- Official name: Storfinnforsens kraftverk
- Location: Västernorrland County, Sweden
- Coordinates: 63°35′54″N 16°07′18″E﻿ / ﻿63.598459°N 16.121793°E
- Purpose: Power
- Status: Operational
- Opening date: 1954
- Owner: E.ON
- Operator: E.ON

Dam and spillways
- Type of dam: Concrete buttress dam
- Impounds: Faxälven
- Spillway type: Over the dam

Power Station
- Commission date: 1954
- Hydraulic head: 49.5 m
- Turbines: 3 Francis-type
- Installed capacity: 112 MW
- Annual generation: 536 GWh

= Storfinnforsen Hydroelectric Power Station =

Storfinnforsen Hydroelectric Power Station (Storfinnforsens kraftverk) is a run-of-the-river hydroelectric power station on the Faxälven, in Västernorrland County, Sweden.
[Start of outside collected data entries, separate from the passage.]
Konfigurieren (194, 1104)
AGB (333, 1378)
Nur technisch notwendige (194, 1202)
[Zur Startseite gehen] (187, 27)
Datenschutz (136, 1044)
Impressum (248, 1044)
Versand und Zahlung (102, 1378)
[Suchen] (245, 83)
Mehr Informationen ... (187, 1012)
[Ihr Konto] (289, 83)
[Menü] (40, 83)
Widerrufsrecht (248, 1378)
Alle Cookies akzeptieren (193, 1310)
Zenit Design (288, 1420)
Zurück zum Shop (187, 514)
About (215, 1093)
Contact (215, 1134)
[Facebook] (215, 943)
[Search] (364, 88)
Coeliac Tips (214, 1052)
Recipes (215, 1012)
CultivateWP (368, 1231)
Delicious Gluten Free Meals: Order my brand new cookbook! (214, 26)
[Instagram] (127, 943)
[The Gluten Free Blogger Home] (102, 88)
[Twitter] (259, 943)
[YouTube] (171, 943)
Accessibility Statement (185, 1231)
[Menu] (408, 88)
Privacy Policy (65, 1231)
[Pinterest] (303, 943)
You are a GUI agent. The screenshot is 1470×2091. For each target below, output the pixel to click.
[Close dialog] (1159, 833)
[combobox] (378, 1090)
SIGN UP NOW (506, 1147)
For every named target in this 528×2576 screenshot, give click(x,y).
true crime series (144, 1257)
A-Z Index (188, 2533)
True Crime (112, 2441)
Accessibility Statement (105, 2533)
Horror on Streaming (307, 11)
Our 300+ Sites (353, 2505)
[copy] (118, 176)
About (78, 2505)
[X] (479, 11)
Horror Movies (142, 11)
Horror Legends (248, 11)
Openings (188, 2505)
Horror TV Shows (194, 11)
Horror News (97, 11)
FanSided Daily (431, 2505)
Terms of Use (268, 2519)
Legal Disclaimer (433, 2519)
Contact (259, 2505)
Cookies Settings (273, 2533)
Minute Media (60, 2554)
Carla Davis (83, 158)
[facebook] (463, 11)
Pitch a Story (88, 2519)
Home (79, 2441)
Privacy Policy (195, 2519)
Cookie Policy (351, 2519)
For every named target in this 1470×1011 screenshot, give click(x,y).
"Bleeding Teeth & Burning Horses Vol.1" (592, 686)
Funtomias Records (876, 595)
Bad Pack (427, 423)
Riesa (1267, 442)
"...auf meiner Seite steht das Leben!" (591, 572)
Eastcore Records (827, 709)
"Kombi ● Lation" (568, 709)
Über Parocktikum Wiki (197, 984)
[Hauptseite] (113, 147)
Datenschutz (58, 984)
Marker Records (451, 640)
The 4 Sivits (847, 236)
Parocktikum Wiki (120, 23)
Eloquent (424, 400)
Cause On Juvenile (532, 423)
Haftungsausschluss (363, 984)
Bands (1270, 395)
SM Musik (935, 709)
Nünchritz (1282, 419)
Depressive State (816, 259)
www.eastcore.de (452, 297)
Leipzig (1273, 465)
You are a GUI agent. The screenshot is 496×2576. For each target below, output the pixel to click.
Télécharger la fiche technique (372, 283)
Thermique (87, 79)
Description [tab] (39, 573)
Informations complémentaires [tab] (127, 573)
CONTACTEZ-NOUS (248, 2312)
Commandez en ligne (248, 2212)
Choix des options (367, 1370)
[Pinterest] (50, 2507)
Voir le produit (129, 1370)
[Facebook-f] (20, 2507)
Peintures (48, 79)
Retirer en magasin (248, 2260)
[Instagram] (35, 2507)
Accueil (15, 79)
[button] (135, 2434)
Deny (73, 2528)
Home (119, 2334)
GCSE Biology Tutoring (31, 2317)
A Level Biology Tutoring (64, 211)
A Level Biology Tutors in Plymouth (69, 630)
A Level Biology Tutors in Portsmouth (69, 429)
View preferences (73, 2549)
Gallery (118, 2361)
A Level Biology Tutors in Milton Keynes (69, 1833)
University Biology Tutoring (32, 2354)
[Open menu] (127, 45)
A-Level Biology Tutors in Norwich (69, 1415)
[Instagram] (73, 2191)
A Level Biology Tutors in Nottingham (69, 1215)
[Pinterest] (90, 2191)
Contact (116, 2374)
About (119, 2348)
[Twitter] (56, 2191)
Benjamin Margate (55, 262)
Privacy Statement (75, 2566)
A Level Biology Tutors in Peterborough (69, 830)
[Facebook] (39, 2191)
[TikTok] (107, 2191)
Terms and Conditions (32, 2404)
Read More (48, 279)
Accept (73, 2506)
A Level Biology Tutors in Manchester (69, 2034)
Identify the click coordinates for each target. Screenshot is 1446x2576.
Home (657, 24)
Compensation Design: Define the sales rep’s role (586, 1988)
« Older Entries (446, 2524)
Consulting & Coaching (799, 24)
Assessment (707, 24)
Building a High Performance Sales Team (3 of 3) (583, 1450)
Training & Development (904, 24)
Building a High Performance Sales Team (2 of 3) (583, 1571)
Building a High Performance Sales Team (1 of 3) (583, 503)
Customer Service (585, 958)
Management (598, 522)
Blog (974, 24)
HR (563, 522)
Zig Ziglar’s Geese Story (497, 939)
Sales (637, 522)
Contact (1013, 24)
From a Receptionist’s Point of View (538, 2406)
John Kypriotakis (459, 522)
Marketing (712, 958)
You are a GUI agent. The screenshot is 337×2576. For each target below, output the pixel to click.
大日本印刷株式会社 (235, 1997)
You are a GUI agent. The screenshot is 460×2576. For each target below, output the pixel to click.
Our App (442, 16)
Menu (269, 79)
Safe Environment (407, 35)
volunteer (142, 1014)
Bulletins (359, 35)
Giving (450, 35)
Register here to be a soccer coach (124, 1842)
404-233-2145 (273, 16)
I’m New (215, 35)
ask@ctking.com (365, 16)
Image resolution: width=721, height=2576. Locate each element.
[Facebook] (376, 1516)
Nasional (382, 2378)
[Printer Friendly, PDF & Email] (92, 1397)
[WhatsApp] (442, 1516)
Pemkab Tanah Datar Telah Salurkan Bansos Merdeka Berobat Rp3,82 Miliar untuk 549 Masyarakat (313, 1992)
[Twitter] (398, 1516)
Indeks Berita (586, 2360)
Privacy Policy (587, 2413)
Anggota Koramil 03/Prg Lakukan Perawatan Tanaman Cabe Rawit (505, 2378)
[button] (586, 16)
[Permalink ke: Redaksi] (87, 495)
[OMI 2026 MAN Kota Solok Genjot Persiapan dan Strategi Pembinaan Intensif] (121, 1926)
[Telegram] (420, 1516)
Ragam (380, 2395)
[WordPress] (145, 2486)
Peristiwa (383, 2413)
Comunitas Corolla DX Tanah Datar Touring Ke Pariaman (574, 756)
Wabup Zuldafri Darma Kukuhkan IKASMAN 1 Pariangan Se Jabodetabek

The power plant was operational in 1953 (or 1954). It is owned and operated by E.ON.

==Dam==
Storfinnforsen Dam consists of a concrete buttress dam (length 800 m) with 100 buttresses and an embankment dam (length 400 m) on the left side. There are cracks in the upstream frontplate as well as in some of the supports.

==Power plant ==
The power plant contains 3 Francis turbine-generators. The total nameplate capacity is 112 (or 132) MW. Its average annual generation is 536 GWh. The hydraulic head is 49.5 m.